1. Buka konten
  2. Buka menu utama
  3. Buka situs DW lainnya

Ngobrol “Solutions Journalism” Bersama Mahasiswa di DWGTC

Prihardani Ganda Tuah Purba
6 Mei 2023

Setelah sukses meluncurkan DW Goes to Campus (DWGTC) perdana tahun lalu, DW Indonesia kembali menghadirkan DWGTC kedua pada Kamis (04/05). "Solutions Journalism" atau SoJo menjadi tema utama yang diusung.

https://p.dw.com/p/4Qxxy
Suasana workshop "Solutions Journalism" di acara DW Goes to Campus pada Kamis (04/05).
Foto: Pratama Indra/DW

Jay Rosen, seorang profesor mata kuliah jurnalistik di New York University (NYU) pernah bilang: "Kalau redaksi berita tidak bisa belajar caranya lebih berguna dalam pemecahan masalah, maka kita tidak akan bertahan menjadi media yang berpengaruh.”

Kutipan itulah yang dipakai oleh jurnalis DW Prita Kusuma saat mengawali presentasinya tentang Solutions Journalism (disingkat SoJo) dalam acara DW Goes to Campus (DWGTC)di Swiss German University (SGU), Tangerang, Kamis (04/05).

Di hadapan puluhan mahasiswa yang hadir, ia menjelaskan bahwa di tengah gempuran pemberitaan "sensasional,” SoJo penting karena menjadi sumber informasi yang teliti, berdasarkan fakta, kritis dan fokus pada progres dan solusi.

SoJo memang menjadi tema utama yang diusung oleh DW Indonesia dalam gelaran DWGTC kedua ini. Tema tersebut merupakan lanjutan dari "Constructive Journalism” atau jurnalisme konstriuktif, yang sebelumnya telah diusung dalam DWGTC perdana pada November 2022 lalu.
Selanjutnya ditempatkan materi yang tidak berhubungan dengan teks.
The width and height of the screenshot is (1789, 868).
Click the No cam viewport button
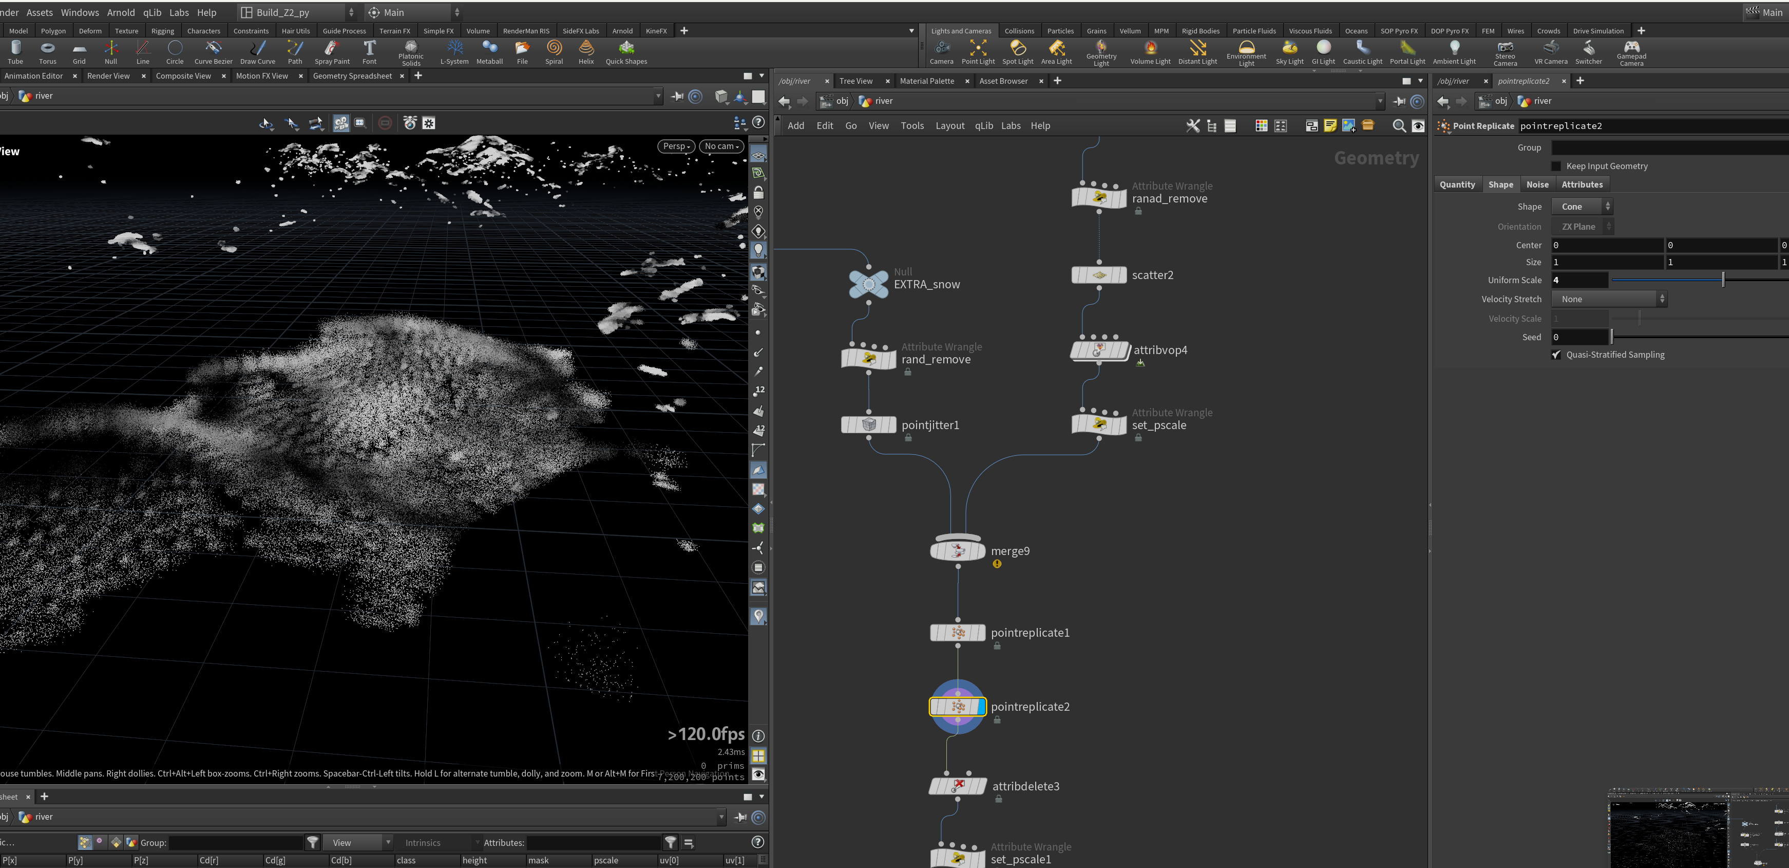click(x=722, y=146)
"Harapan kami adalah sebelum para mahasiwa terbentuk menjadi jurnalis, kita sudah menanamkan nilai-nilai jurnalisme yang penting untuk jurnalisme di masa depan seperti Constructive Journalism dan Solutions Journalism,” kata Vidi Legowo-Zipperer, kepala redaksi DW Indonesia, saat diwawancara pada Kamis (04/05).

Loina Perangin-angin yang menjabat sebagai Ketua Jurusan Program Studi Komunikasi Strategi Global dari Swiss German University (SGU) juga mengakui bahwa tema SoJo sangat relevan untuk kebutuhan kaum muda saat ini.

"Kita tahu internet sekarang menyediakan berbagai bentuk informasi, ada yang bisa memberikan solusi, ada yang bisa menakut-nakuti ya, bisa memberikan pengaruh emosional. Akan enak sekali kalau misalnya kita melihat karya jurnalistik yang dia lebih kepada memberikan solusi,” ujarnya kepada DW.

Mengaplikasikan SoJo untuk sosial media

Ada sekitar 34 mahasiswa/i dari berbagai kampus di Indonesia yang antusias mengikuti DWGTC kedua ini. Bukan hanya dari Jakarta dan sekitarnya saja, tapi juga mahasiswa/i dari luar Jakarta.

Salah satunya adalah Hafidz, mahasiswa semester akhir jurusan Sosiologi dari Universitas Islam Negeri Sunan Kalijaga di Yogyakarta. Dengan mengendarai sepeda motor, ia rela menempuh perjalanan jauh hanya untuk bisa mengikuti workshop SoJo di DWGTC.

"Karena DW adalah media besar, jangankan dari Jogja, seharusnya darimana pun perlu untuk belajar langsung secara teori dan praktik dengan workshop tersebut. Mungkin saya akan melakukan itu, karena belajar adalah perjuangan,” katanya kepada DW.

Seperti yang disebutkan Hafidz, DWGTC memang tidak hanya memberikan pemaparan tentang SoJo secara teori saja, tapi juga memberikan praktik terkait aplikasinya terutama untuk kebutuhan konten di sosial media.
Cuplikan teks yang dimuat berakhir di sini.